* Your assignment *
Starting at the line that contains "[button] (27, 319)" and ending at the line that contains "[Close] (462, 1225)", the lines below are to be given again exactly, with nothing added.

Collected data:
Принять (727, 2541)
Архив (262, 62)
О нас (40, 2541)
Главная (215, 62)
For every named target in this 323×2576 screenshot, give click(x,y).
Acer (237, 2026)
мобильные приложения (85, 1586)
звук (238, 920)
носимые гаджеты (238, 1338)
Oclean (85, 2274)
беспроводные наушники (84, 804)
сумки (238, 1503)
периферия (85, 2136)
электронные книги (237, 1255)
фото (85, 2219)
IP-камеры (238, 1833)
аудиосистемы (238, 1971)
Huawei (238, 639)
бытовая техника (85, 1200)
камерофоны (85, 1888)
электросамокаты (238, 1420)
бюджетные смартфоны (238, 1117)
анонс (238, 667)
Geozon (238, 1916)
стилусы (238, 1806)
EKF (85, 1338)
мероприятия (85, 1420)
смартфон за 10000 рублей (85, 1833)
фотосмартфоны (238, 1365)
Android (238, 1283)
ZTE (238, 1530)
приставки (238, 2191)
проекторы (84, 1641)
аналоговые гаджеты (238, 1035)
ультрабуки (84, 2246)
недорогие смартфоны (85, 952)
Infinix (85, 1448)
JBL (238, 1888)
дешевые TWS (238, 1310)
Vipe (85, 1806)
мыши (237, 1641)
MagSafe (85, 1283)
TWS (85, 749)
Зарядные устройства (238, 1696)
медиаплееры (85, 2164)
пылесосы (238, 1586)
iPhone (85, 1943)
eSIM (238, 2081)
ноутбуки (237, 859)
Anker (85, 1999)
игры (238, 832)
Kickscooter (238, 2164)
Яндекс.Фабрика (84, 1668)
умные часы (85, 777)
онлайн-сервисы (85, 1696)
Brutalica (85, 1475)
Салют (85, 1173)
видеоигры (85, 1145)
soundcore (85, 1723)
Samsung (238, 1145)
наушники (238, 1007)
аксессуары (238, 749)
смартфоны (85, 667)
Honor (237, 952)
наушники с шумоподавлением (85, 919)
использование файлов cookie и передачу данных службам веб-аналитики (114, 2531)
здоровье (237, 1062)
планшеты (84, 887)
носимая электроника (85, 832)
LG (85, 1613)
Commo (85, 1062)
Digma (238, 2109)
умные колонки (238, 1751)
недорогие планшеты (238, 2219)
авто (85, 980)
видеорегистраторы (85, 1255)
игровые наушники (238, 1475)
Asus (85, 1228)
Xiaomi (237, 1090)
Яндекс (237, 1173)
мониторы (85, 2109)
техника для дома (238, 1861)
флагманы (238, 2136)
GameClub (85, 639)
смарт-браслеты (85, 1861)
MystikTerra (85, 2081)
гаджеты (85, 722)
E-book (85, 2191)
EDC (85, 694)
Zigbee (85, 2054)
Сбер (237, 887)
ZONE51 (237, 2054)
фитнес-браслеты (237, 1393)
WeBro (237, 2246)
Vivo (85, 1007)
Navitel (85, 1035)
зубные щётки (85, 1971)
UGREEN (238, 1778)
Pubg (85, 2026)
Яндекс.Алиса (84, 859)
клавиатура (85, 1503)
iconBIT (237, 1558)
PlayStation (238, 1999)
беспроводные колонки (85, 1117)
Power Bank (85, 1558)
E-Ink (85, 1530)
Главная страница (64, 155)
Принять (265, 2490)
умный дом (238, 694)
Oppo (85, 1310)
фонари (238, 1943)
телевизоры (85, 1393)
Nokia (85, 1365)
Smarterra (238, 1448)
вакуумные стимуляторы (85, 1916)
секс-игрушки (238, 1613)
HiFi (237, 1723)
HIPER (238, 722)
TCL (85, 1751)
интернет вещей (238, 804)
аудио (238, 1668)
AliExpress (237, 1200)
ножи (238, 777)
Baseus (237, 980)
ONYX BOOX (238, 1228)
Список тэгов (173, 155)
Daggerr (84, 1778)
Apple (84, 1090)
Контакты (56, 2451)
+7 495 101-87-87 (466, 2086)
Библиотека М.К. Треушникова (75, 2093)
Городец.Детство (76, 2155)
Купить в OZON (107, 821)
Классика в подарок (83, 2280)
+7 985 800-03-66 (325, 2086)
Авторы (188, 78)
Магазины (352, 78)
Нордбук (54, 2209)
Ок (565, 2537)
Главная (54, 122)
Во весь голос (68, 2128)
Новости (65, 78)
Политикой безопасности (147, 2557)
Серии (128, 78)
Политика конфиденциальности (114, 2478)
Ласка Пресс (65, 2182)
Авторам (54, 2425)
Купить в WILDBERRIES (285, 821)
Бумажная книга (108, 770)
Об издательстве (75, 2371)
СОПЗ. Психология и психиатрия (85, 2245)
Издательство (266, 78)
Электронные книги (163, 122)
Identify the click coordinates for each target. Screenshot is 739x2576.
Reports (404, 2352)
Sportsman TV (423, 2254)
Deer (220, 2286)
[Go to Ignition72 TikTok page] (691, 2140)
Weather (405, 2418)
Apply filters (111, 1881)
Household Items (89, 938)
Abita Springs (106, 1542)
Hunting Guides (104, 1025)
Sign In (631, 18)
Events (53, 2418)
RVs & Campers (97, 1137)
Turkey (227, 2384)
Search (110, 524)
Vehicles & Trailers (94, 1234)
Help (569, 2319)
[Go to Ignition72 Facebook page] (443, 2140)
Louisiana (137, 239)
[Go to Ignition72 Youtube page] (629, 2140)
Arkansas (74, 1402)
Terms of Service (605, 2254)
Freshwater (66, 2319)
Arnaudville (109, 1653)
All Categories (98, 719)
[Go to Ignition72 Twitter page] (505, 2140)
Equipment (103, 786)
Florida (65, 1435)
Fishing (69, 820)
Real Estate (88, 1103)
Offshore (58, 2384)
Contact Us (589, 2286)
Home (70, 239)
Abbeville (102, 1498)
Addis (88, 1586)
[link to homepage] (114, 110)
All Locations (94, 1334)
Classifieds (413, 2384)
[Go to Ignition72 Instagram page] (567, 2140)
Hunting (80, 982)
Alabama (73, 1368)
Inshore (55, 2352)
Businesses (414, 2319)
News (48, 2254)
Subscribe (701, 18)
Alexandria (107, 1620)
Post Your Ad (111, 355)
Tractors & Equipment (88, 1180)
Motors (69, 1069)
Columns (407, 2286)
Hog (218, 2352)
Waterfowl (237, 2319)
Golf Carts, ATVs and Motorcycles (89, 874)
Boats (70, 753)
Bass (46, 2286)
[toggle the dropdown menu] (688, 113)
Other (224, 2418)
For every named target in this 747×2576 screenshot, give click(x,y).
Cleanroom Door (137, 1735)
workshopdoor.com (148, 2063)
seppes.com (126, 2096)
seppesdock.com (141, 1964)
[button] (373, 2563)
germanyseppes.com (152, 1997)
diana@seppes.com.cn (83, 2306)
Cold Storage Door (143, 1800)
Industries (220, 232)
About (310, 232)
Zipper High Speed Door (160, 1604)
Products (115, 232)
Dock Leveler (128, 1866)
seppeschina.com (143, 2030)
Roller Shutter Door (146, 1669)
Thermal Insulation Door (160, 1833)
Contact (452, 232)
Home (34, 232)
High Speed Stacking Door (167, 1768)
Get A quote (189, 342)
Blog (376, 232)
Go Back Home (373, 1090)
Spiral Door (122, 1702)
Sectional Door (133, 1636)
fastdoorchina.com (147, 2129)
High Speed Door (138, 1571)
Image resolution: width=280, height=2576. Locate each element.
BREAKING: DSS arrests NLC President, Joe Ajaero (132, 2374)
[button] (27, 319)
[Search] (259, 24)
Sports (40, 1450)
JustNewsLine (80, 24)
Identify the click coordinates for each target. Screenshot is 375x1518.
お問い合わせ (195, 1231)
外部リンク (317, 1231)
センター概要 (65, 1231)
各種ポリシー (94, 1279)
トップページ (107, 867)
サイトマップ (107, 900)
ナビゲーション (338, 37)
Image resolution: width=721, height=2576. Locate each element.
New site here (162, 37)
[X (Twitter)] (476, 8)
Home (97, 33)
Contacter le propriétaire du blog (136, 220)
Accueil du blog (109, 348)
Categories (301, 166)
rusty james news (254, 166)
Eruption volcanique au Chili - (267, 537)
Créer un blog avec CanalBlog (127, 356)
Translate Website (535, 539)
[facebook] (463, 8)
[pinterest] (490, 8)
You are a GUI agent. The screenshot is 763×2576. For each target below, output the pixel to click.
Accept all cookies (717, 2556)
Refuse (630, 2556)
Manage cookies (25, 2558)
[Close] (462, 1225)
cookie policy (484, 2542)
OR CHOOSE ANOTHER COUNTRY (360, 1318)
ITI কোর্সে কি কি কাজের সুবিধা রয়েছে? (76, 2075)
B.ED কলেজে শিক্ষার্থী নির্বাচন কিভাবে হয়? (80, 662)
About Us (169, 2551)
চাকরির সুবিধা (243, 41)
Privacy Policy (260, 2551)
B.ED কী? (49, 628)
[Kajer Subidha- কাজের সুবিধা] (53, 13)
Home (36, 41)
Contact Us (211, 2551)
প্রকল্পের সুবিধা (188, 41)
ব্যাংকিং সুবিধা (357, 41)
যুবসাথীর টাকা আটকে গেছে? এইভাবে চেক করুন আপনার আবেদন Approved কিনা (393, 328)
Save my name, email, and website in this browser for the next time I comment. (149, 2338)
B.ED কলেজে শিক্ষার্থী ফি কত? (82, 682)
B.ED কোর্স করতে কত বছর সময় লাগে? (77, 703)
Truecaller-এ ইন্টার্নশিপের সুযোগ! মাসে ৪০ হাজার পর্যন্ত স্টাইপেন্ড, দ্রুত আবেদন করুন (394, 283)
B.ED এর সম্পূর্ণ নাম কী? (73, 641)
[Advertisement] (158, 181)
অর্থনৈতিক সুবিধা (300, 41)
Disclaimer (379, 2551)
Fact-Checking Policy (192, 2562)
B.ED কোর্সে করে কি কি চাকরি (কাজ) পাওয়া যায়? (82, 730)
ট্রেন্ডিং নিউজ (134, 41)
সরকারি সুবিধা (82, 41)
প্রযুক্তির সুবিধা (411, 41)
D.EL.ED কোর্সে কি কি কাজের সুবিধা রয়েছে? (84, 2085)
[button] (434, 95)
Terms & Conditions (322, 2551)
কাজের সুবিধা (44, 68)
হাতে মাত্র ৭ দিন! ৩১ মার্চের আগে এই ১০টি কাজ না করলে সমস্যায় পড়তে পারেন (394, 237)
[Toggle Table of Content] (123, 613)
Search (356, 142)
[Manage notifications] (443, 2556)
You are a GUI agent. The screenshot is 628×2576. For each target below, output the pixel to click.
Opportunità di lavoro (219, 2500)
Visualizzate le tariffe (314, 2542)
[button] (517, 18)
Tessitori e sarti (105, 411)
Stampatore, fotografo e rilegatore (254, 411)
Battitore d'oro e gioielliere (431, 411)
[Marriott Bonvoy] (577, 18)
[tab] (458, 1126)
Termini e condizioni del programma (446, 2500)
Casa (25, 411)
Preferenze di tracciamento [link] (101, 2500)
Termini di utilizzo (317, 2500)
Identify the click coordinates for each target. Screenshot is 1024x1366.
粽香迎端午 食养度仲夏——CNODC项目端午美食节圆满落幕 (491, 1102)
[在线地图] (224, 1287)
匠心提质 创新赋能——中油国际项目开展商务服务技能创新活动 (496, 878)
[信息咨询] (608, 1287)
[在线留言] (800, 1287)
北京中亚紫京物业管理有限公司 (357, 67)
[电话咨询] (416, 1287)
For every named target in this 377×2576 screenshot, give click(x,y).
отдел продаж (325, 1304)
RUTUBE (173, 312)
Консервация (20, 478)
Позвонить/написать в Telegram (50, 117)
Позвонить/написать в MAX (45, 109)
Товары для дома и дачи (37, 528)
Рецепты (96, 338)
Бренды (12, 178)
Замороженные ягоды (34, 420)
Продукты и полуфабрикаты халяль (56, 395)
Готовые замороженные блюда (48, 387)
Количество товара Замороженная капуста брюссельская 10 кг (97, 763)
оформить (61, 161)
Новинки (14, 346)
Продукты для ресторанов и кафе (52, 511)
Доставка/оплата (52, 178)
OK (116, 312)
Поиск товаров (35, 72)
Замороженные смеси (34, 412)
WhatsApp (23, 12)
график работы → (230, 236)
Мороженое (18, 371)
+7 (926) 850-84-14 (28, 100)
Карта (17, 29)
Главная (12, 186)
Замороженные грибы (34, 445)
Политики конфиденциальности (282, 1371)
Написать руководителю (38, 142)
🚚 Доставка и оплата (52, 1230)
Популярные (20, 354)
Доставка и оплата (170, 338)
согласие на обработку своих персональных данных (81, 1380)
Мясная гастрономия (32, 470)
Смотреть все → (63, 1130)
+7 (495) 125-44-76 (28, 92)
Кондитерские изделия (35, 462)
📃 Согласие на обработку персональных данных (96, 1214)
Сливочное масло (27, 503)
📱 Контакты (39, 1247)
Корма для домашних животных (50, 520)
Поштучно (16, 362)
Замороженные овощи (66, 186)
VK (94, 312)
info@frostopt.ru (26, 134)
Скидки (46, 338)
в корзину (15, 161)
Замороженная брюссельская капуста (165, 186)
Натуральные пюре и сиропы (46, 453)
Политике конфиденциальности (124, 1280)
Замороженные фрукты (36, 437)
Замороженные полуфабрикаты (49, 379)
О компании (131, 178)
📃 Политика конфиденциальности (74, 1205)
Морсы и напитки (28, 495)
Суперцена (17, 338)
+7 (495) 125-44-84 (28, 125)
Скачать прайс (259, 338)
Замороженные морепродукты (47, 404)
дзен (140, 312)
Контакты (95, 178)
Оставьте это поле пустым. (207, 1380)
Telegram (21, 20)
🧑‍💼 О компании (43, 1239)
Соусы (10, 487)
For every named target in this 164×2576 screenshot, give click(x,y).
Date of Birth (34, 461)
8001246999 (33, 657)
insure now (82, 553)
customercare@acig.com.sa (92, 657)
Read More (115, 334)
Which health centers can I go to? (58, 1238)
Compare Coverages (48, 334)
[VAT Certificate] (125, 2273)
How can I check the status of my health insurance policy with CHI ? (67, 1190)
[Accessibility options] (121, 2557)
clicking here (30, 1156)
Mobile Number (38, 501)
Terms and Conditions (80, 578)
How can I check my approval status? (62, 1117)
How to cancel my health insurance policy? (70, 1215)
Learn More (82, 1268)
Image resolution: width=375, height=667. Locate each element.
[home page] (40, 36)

* Response to this exercise *
[button] (27, 319)
[Search] (259, 24)
Sports (40, 1450)
JustNewsLine (80, 24)
Identify the click coordinates for each target. Screenshot is 375x1518.
お問い合わせ (195, 1231)
外部リンク (317, 1231)
センター概要 (65, 1231)
各種ポリシー (94, 1279)
トップページ (107, 867)
サイトマップ (107, 900)
ナビゲーション (338, 37)
Image resolution: width=721, height=2576. Locate each element.
New site here (162, 37)
[X (Twitter)] (476, 8)
Home (97, 33)
Contacter le propriétaire du blog (136, 220)
Accueil du blog (109, 348)
Categories (301, 166)
rusty james news (254, 166)
Eruption volcanique au Chili - (267, 537)
Créer un blog avec CanalBlog (127, 356)
Translate Website (535, 539)
[facebook] (463, 8)
[pinterest] (490, 8)
You are a GUI agent. The screenshot is 763×2576. For each target below, output the pixel to click.
Accept all cookies (717, 2556)
Refuse (630, 2556)
Manage cookies (25, 2558)
[Close] (462, 1225)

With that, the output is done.